Thursday, July 23, 2009

Can you teach old dogs new tricks?

I am trying to learn a new programming language, Python, the new 'it' language. I taught myself PHP 10 years ago and it's interesting comparing the two experiences. 10 years ago I bought a couple of books on PHP and immersed myself in the language. I had many, many frustrating days trying to do seemingly obvious things with no success. But after six months I was pretty competant and after 18 months I was pretty good. For the last nine months, I have been working on and off with Python and I'd still class myself as a beginner. So what's the difference? Is it just that I'm 10 years older and finding it harder to learn new tricks?

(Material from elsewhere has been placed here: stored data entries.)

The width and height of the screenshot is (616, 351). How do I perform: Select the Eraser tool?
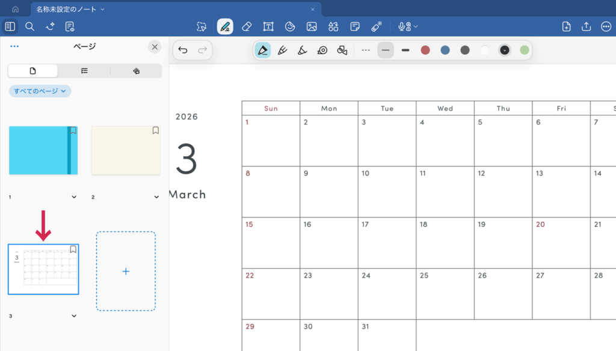click(246, 26)
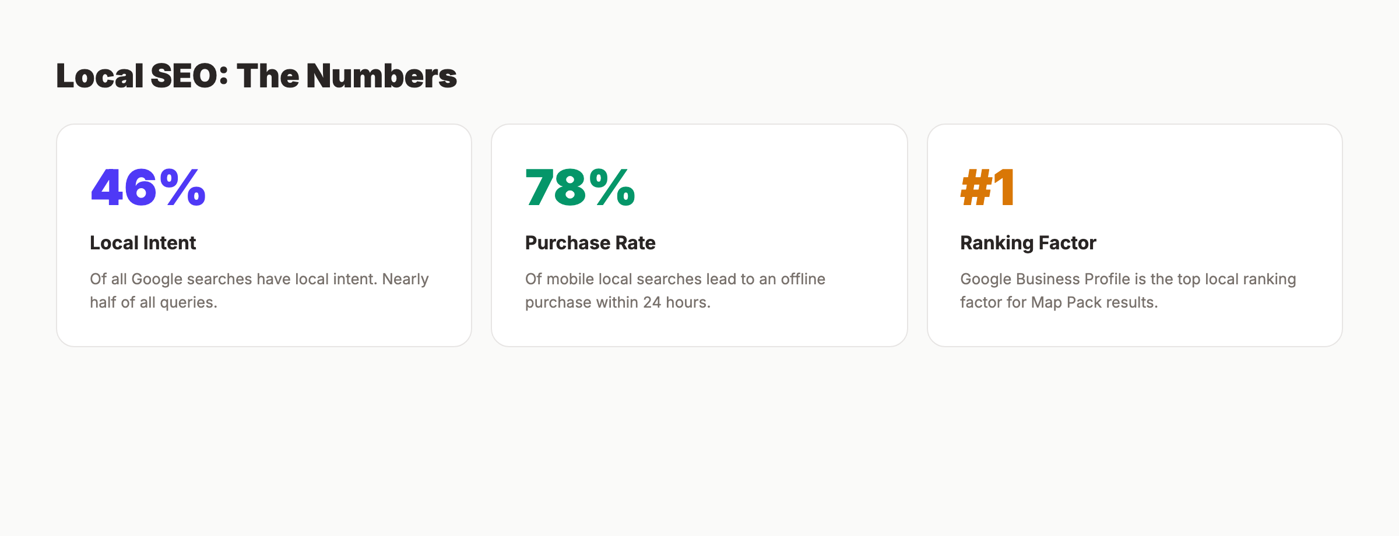Click the percent sign of the 46% figure

click(x=183, y=188)
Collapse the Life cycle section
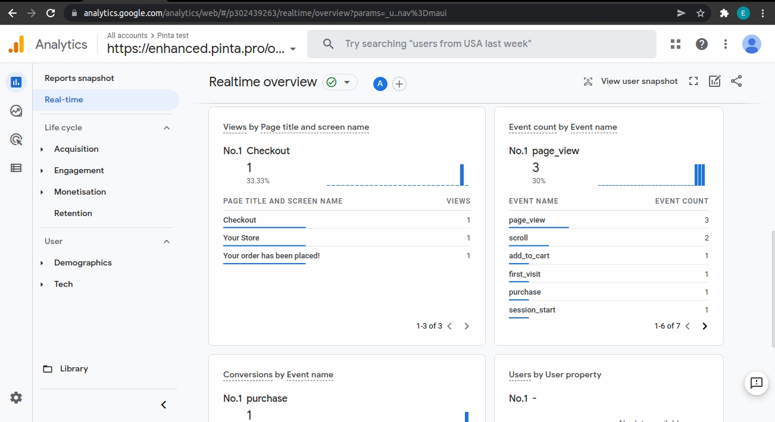Screen dimensions: 775x422 [x=167, y=127]
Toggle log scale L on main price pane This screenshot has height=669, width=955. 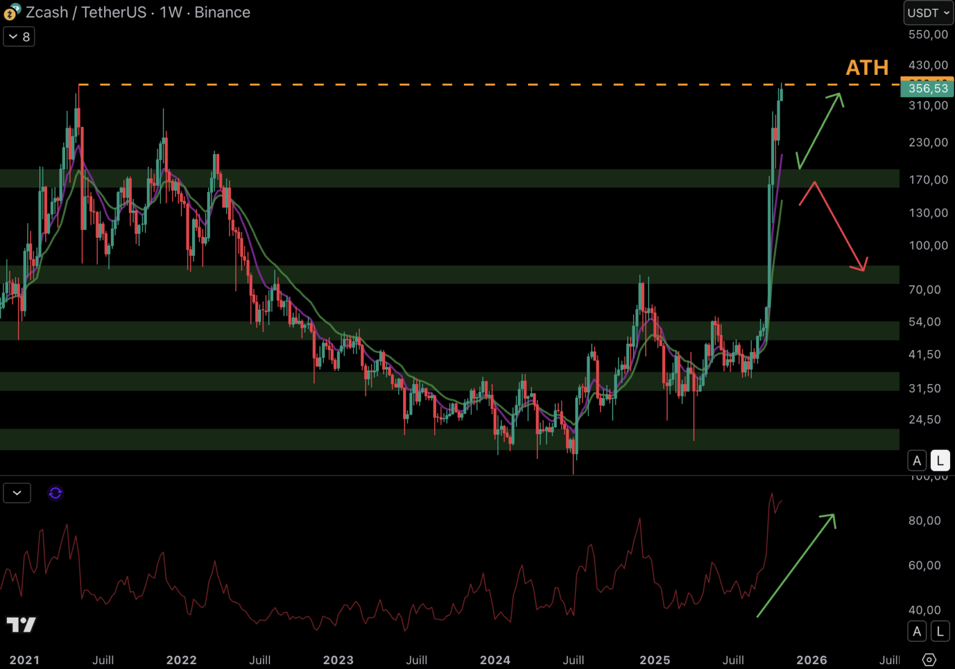(940, 460)
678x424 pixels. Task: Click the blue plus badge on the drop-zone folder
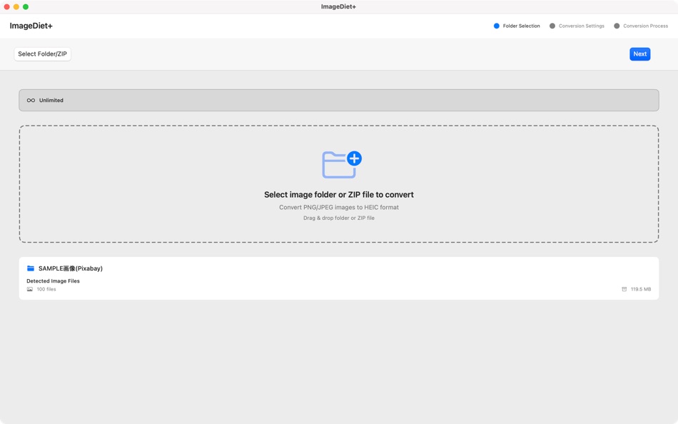pos(353,157)
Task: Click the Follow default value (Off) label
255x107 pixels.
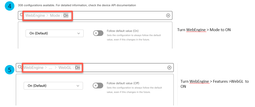Action: click(x=123, y=83)
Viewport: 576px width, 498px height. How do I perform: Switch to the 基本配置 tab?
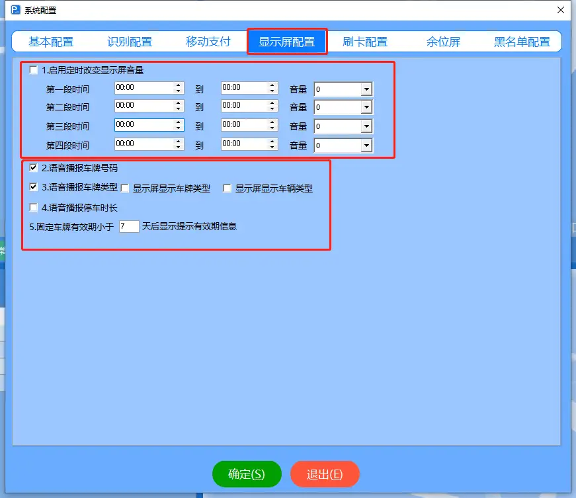pyautogui.click(x=52, y=40)
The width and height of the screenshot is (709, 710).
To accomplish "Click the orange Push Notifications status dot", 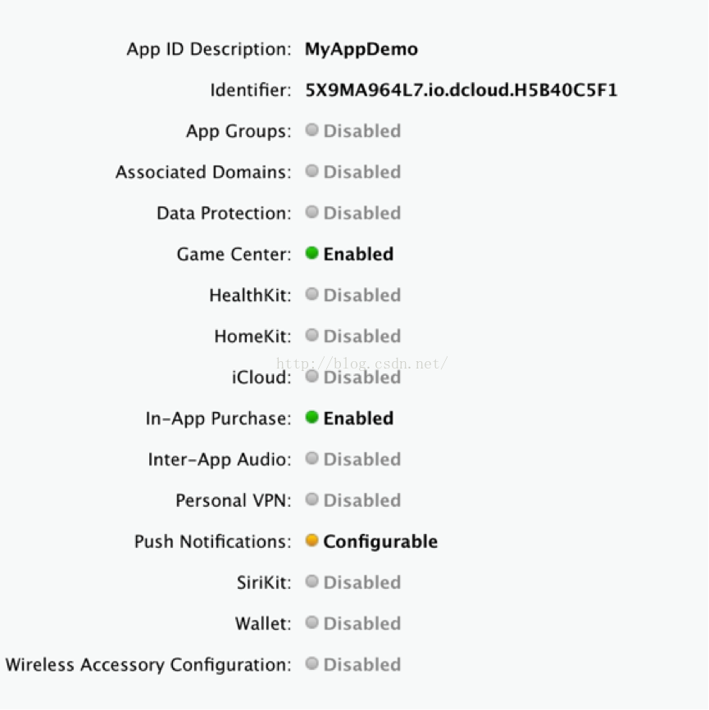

Firstly there's the attention thing. Sometimes I can't remember if I brushed my teeth or not, but when I was a child with only a few hundred brushes behind me I was still a novice, and paid close attention to my brushing. Now with many thousands of brushes behind me I pay little attention, the brain focused on what to do today or tomorrow or what I should have done. So it's hardly surprising, given my lack of attention, that sometimes I can't find the memory of brushing my teeth. So while I've been learning Python for nine months, very little of that time was actually spent concentrating on learning. I have far more distractions than I did 10 years ago, far more different areas of work, and far more horses! So I don't put my attention into learning I put my attention into solving the immediate problems at hand as quickly as I can.

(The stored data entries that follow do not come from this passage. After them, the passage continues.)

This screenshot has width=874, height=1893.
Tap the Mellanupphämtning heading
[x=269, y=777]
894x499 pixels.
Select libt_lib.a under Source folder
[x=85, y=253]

And this is the second point. Youth is for learning, and once we grow up, we are expected to get on with it. Until I moved back to Ireland, I attended evening classes took up new interest and was always learning new skills and new subjects. But there are fewer opportunities here, and seemingly less time every year, so I don't expect to have the time to learn, I just fix. So rather than sitting down and trying to learn Python, I've created websites in Python and fixed problems as they arise. I didn't even buy a book until a month ago! With Google, fixing rather than learning is so easy. You type in the kind of problem you're trying to solve,"python difference between two dates", for example and up comes the solution. You didn't have to work it out you just copy and paste and move onto the next problem. So in a months time you find myself again googling "difference between to dates".

So I don't think that is a problem in teaching old dogs new tricks, as long as the old dogs recognize that they're going to have to pay attention and commit their energy to learning, a skill which may be a bit rusty. I need to bring a different mind to the table, sit down with a different intention and probably uses a different part of my brain. I need to stop being so pragmatic and remember the joy of mastering a new skill and finding a whole new view on the world.